### LISTING

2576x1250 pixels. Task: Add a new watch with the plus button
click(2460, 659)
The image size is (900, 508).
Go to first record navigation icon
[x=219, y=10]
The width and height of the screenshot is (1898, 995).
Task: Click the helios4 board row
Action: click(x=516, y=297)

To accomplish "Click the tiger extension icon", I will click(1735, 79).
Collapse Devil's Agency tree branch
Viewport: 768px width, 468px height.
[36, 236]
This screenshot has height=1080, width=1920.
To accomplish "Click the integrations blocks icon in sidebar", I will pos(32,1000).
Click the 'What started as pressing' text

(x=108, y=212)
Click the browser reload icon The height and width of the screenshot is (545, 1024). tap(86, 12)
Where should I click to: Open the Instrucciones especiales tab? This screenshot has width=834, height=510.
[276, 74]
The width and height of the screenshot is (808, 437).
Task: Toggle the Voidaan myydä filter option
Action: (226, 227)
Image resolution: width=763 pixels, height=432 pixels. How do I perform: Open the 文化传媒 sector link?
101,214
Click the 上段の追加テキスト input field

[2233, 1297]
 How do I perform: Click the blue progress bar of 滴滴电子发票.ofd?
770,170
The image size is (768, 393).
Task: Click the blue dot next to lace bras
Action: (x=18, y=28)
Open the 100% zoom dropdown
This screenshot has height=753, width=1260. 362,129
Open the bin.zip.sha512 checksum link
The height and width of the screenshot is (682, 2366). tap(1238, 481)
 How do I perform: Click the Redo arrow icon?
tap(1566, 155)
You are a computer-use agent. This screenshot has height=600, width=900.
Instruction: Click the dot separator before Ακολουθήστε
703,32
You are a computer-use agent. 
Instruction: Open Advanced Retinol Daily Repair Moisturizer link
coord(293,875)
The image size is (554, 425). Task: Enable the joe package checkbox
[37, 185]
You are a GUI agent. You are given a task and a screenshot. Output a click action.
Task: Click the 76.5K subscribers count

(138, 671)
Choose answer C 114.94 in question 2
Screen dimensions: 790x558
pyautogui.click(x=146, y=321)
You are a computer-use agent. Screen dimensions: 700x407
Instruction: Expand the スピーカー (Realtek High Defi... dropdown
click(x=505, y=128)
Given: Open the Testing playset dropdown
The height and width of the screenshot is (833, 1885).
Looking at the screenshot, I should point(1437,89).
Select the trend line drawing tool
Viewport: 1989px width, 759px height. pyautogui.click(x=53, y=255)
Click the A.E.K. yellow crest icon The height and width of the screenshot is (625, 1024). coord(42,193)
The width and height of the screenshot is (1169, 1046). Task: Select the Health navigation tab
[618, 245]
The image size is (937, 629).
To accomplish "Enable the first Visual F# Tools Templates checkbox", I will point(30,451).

### YOUR TASK
Render the entries from the line with "Given: Open the Testing playset dropdown" up to and including the line with "Viewport: 1989px width, 759px" as a two-column CSV with the header instruction,action. Write one row per entry and put each field in double quotes, with any line breaks inside a field replaced by spaces.

### PROBLEM SOLUTION
instruction,action
"Given: Open the Testing playset dropdown The height and width of the screenshot is (833, 1885).","Looking at the screenshot, I should point(1437,89)."
"Select the trend line drawing tool","Viewport: 1989px width, 759px height. pyautogui.click(x=53, y=255)"